The National Advisory Committee on Immunization (NACI) is urging some groups of Canadians to get a third vaccine dose against COVID-19 at least six months after their second dose.

B.C. began its own booster campaign in September, zeroing in on higher-risk populations such as those ages 70 years and older, Indigenous populations in rural locations, residents in long-term-care and assisted-living, the immunosuppressed and health-care workers who received their initial two doses at a shorter interval than the general population. 

On Friday, NACI said it now “strongly recommends” boosters are offered at least six months after a second dose for those 50 or older, long-term care home residents, Indigenous people and those who received two doses of the AstraZeneca plc vaccine rather than the mRNA products offered by Pfizer Inc. (NYSE:PFE) and Moderna Inc. (NYSE:MRNA).

B.C. health officials committed in October to making third doses available to British Columbians who received their second doses at least six to eight months prior.

“We’re ahead of schedule,” B.C. Health Minister Adrian Dix said Friday.

He noted 209,000 second doses had been administered as of the first week of June. As of Friday — six months later — the province has administered 470,000 third doses.

“We’re going to see a big uptake in booster doses in January and February,” Dix added.

“We’ll be more challenged because there’ll be more booster doses to give more people passing that six-month mark in the next two to three months.”

As mass vaccine clinics have shuttered following the initial one- and two-dose campaigns, the province has been turning to smaller clinics and pharmacies to administer such doses. 
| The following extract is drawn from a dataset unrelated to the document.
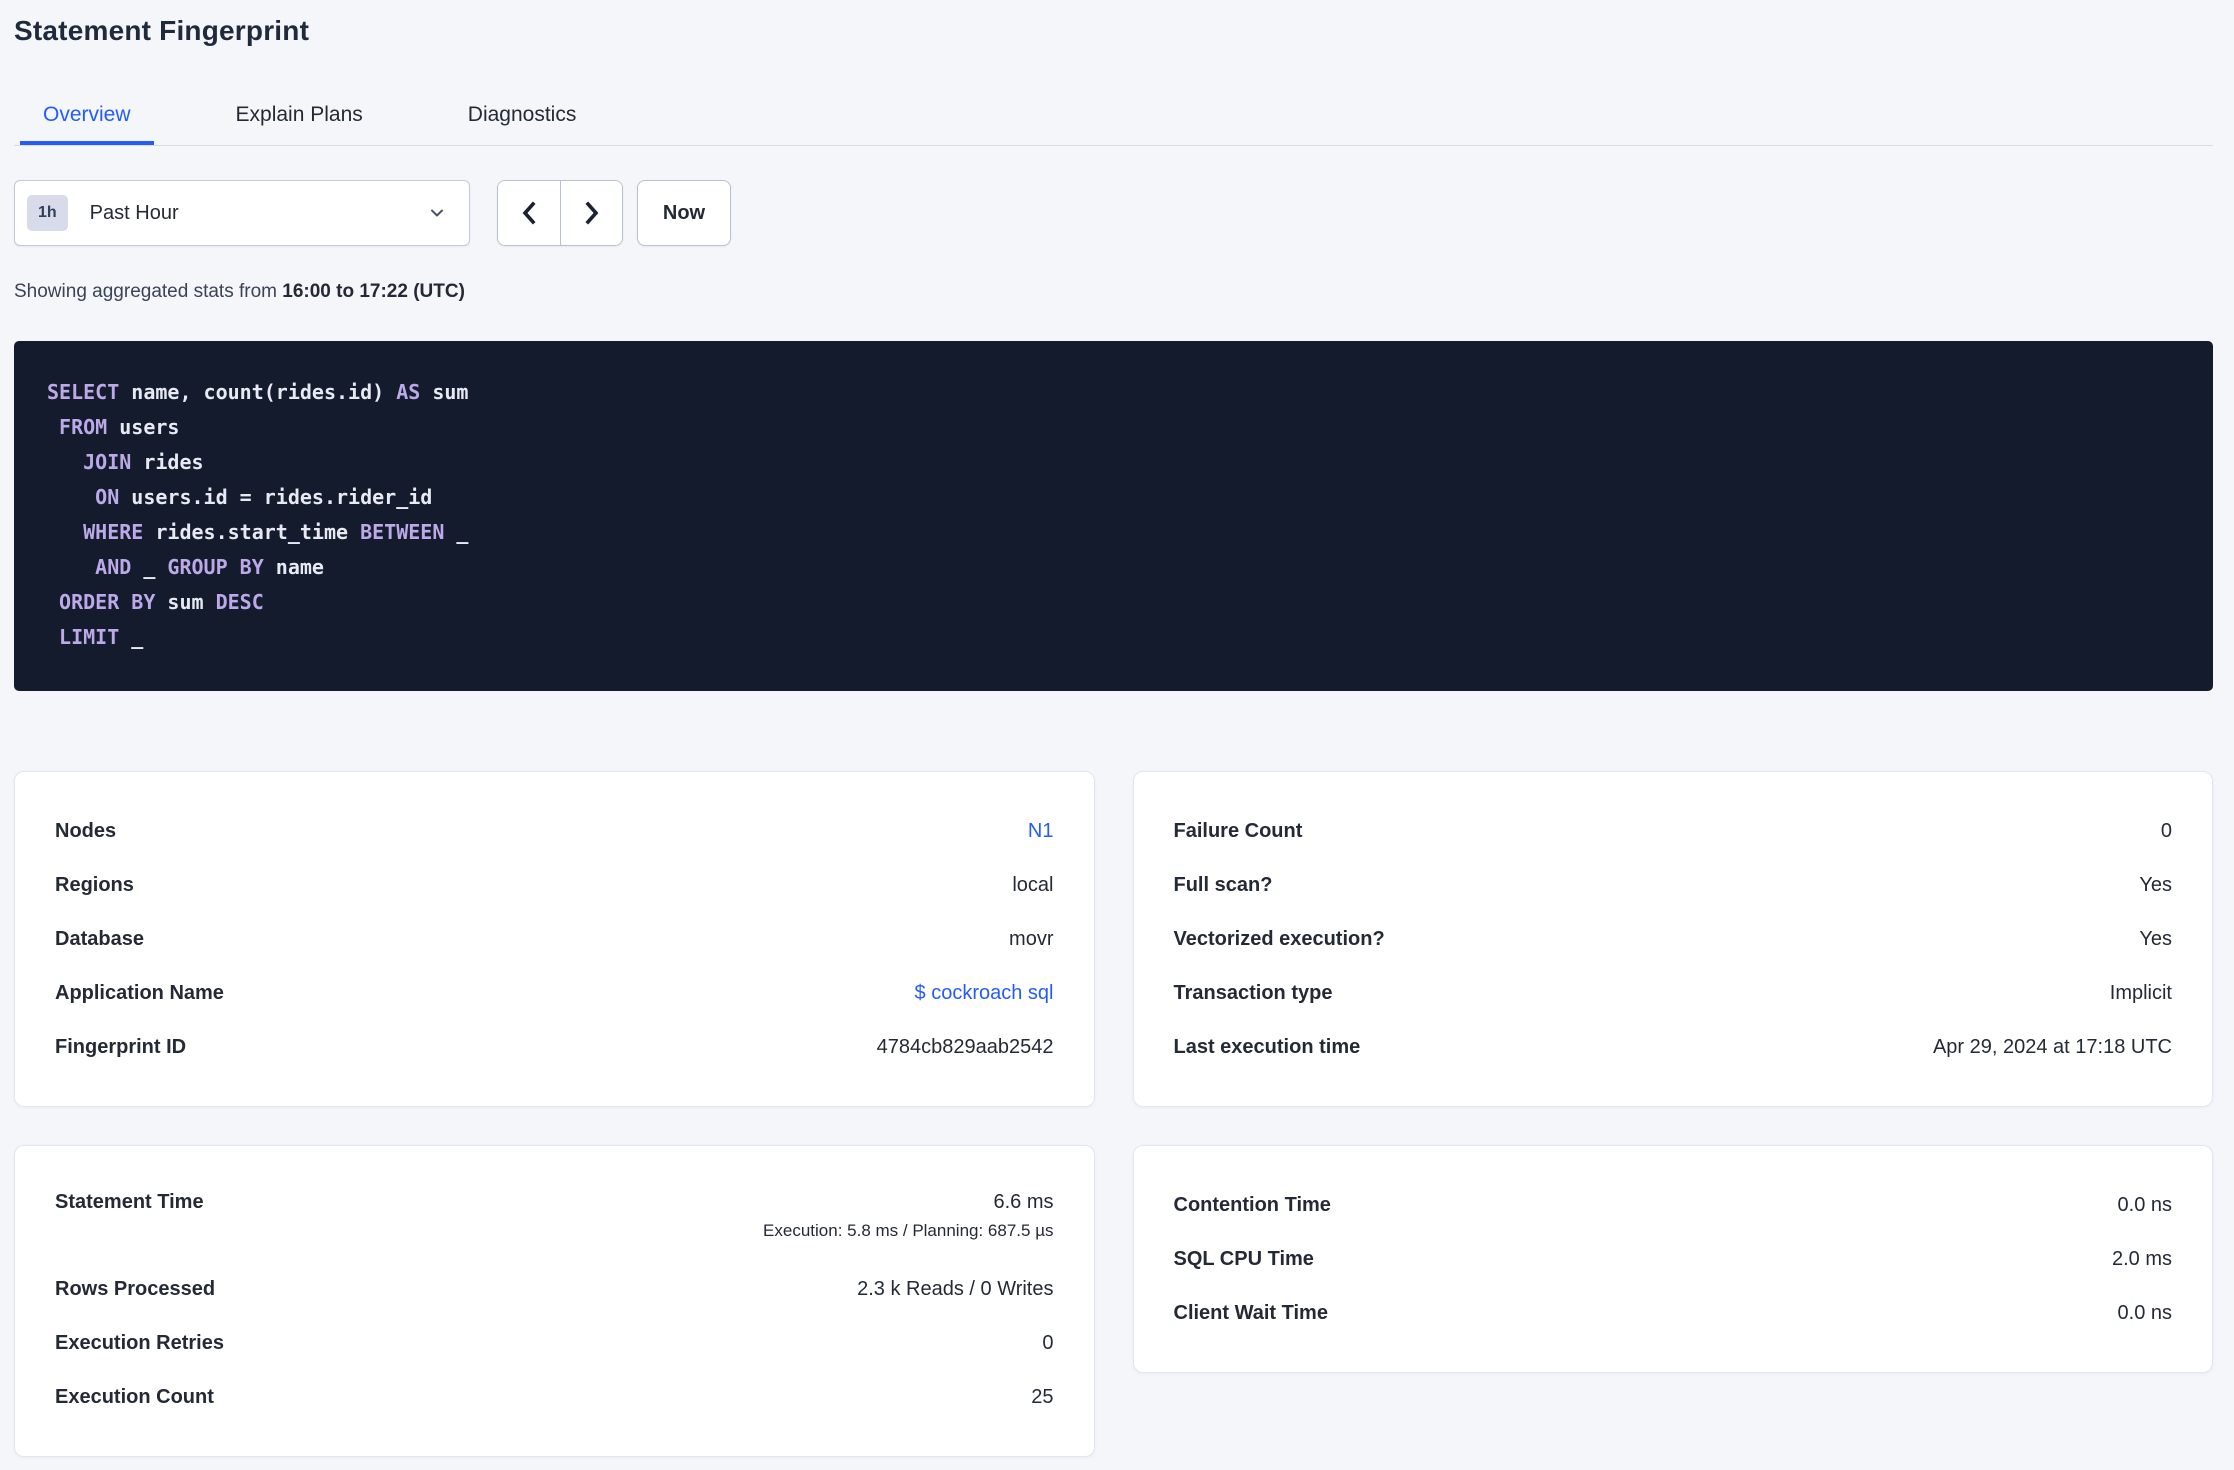 The image size is (2234, 1470). What do you see at coordinates (258, 392) in the screenshot?
I see `sql-line: SELECT name, count(rides.id) AS sum` at bounding box center [258, 392].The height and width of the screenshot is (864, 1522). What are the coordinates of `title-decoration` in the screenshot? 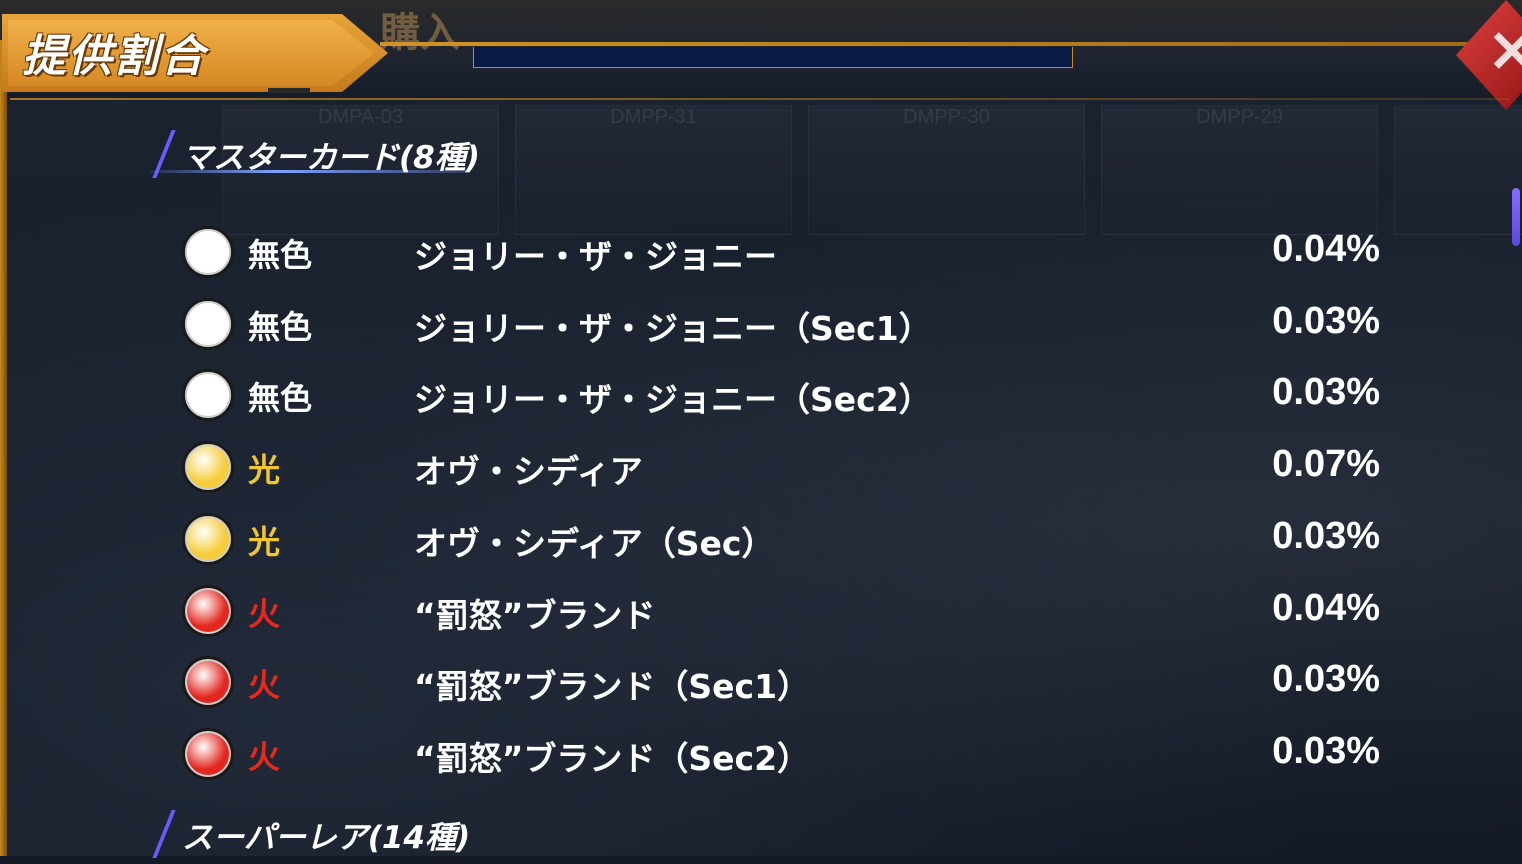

As with the first mass vaccination campaign, the booster doses will be prioritized based on age and vulnerability.

While NACI is recommending those 50 or older receive their third dose at least six months after their second, Dix said “priority has been given to people over 70 because they got their second doses first and because they are the most vulnerable people.”

“People in their 60s are also vulnerable to serious outcomes from COVID-19 and they’re a priority as well. And that's why we're dramatically expanding … the actual number of people delivering immunizations at B.C. COVID-19 immunization [clinics] and community pharmacies.”

The government estimates it will begin administering boosters in January to those considered clinically extremely vulnerable (but not immunosuppressed), health-care workers in long-term-care and assisted-living, health-care workers in the community and then the remaining general population 12 and older.

British Columbians who initially received the AstraZeneca vaccine will only be offered mRNA vaccines — either Pfizer or Moderna.

Mixing and matching vaccines has been an accepted practice in B.C. and Canada throughout much of the vaccination campaign, but was only given the nod in the U.S. in October.